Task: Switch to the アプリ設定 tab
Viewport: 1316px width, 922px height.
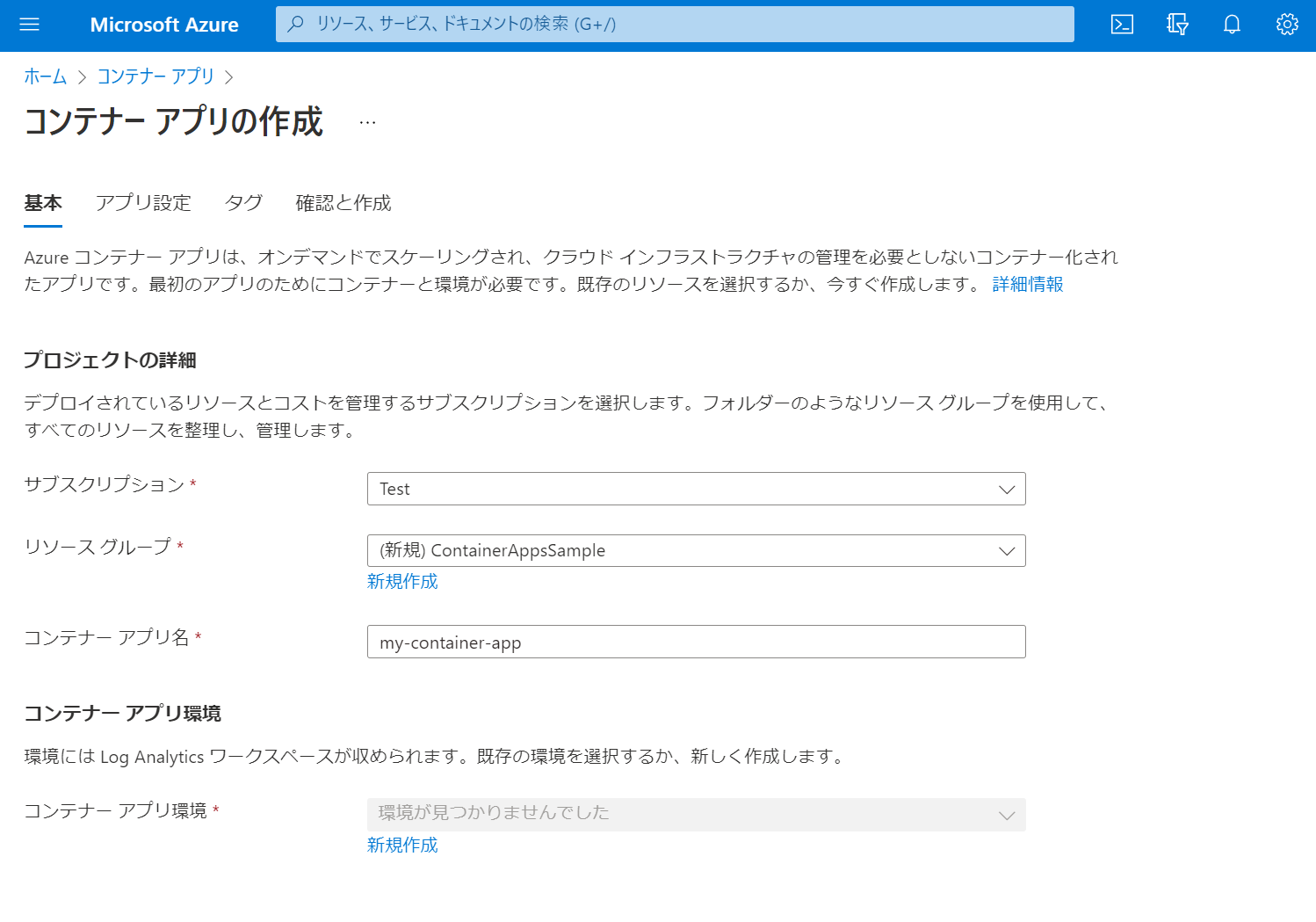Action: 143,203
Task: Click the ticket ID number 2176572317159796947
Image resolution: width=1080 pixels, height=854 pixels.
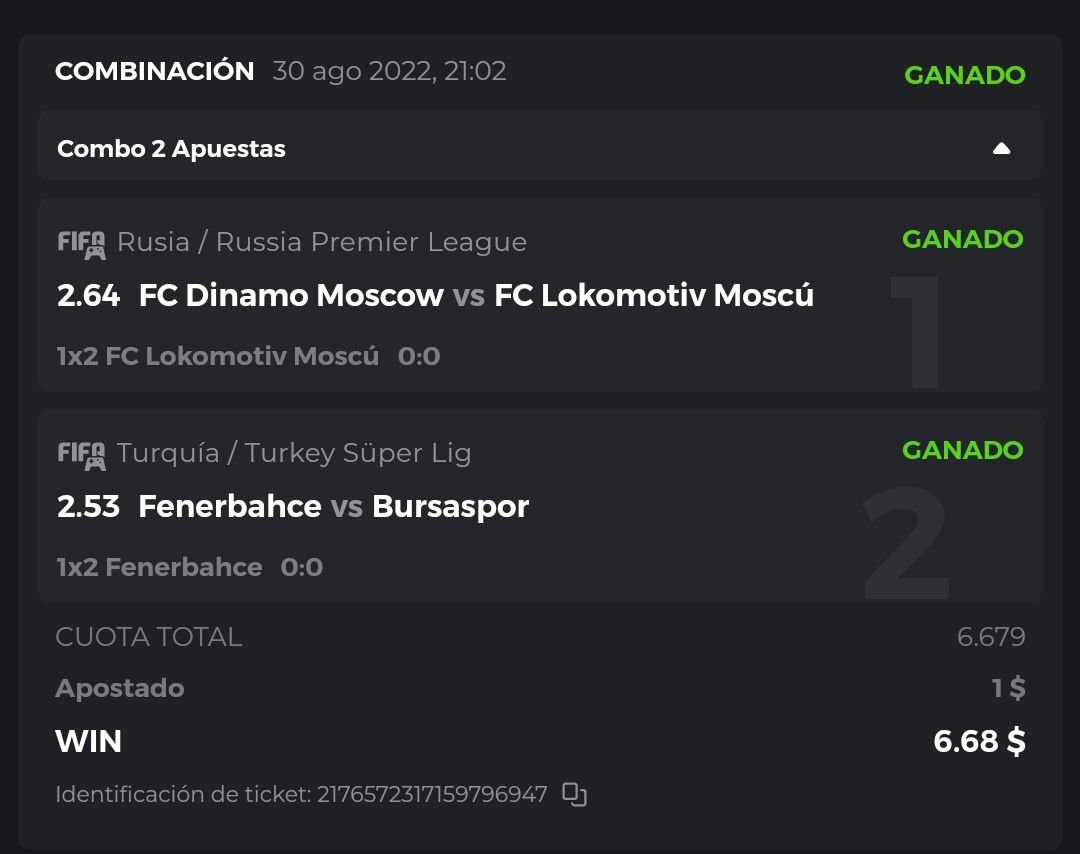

========================

Give the count of lines in the material containing "Task". The reply is that number alone.

2